Terms used herein shall be deemed to be defined as such for the purposes of the Conditions set forth in the Prospectus dated 10 October 2013 which, together with the supplemental prospectuses dated 14 January 2014, 18 March 2014, 8 April 2014, 30 May 2014 and 2 September 2014, constitutes (with the exception of certain sections) a base prospectus (the “Base Prospectus”) for the purposes of the Prospectus Directive (Directive 2003/71/EC, including amendments thereto) (the “Prospectus Directive”). This document constitutes the final terms of the Notes described herein for the purposes of Article 5.4 of the Prospectus Directive and must be read in conjunction with the Base Prospectus.
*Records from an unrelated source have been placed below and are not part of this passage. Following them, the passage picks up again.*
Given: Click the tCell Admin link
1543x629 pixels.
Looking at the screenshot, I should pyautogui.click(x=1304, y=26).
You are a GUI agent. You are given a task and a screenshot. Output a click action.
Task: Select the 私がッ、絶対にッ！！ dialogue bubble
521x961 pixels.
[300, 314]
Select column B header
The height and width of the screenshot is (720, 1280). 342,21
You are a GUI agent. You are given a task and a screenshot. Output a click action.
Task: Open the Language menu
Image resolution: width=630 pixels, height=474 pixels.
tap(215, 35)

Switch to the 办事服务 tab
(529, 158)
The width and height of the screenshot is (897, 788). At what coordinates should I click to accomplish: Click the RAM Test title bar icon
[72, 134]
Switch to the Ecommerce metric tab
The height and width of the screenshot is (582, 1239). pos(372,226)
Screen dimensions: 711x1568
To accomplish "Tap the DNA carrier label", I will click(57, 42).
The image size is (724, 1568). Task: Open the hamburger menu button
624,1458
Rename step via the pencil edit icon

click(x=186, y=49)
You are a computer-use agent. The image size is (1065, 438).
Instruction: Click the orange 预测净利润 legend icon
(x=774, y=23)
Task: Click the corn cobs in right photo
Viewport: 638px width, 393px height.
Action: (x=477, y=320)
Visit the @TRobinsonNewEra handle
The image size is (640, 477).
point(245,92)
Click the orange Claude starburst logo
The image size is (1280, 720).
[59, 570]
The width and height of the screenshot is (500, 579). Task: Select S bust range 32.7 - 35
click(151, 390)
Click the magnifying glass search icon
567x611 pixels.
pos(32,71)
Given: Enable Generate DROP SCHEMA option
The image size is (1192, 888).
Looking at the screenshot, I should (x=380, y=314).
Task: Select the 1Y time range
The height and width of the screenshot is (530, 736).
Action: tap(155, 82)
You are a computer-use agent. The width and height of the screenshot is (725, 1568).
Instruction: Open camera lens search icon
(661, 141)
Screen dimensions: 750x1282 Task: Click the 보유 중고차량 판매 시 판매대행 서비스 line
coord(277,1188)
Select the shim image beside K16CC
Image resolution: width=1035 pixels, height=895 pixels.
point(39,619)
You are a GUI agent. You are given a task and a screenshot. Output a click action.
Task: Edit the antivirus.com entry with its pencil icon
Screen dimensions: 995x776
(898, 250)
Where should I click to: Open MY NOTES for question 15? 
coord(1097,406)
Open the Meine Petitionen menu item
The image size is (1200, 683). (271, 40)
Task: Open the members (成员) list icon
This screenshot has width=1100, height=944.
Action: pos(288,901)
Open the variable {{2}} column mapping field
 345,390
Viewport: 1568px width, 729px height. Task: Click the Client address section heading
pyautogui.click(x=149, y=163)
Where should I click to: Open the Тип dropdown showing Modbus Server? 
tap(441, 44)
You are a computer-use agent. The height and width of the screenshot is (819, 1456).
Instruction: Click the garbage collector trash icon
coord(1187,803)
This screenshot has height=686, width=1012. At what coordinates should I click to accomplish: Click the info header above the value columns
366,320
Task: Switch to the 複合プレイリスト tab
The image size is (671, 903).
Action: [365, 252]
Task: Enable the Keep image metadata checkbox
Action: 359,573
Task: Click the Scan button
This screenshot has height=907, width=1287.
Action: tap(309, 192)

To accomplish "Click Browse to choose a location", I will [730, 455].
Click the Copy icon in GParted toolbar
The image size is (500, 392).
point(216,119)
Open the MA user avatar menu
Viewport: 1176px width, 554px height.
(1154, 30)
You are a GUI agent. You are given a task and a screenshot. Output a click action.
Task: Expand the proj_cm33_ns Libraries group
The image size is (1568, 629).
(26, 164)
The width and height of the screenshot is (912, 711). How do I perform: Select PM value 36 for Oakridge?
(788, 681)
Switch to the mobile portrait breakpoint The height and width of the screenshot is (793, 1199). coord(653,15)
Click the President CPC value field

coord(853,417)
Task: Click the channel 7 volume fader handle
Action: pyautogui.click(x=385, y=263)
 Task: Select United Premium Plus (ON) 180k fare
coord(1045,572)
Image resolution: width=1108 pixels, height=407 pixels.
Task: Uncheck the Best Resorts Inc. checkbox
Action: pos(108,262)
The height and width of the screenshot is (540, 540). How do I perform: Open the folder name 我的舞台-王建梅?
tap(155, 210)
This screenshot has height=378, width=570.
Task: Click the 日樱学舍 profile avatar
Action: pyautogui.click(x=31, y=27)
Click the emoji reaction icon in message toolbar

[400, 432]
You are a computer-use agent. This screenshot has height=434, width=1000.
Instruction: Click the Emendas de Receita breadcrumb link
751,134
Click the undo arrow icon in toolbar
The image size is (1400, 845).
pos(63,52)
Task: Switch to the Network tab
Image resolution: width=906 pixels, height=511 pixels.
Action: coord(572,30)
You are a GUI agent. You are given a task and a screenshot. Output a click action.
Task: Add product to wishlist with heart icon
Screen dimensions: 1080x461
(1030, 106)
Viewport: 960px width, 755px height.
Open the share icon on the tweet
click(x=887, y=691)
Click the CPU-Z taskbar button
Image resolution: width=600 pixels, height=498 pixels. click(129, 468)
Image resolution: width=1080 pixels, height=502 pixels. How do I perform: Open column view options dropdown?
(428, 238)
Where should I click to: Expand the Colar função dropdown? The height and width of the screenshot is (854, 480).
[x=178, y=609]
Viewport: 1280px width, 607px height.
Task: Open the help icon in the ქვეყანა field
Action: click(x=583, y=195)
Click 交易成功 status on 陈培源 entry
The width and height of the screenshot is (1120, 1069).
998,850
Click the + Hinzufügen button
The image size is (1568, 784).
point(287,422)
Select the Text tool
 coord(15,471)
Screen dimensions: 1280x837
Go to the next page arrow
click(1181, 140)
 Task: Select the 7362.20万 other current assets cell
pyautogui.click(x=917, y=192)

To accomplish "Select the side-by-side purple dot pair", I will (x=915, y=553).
Full information on the Issuer and the offer of the Notes is only available on the basis of the combination of these Final Terms and the Base Prospectus. The Base Prospectus is available for viewing at One Basinghall Avenue, London EC2V 5DD.

  1. Issuer: Standard Chartered Bank

  2. (i) Series Number: 127
    (ii) Tranche Number: 1
    (iii) Date on which the Notes will be consolidated and form a single Series: Not Applicable

  3. Currency or Currencies: POUND STERLING (“GBP”)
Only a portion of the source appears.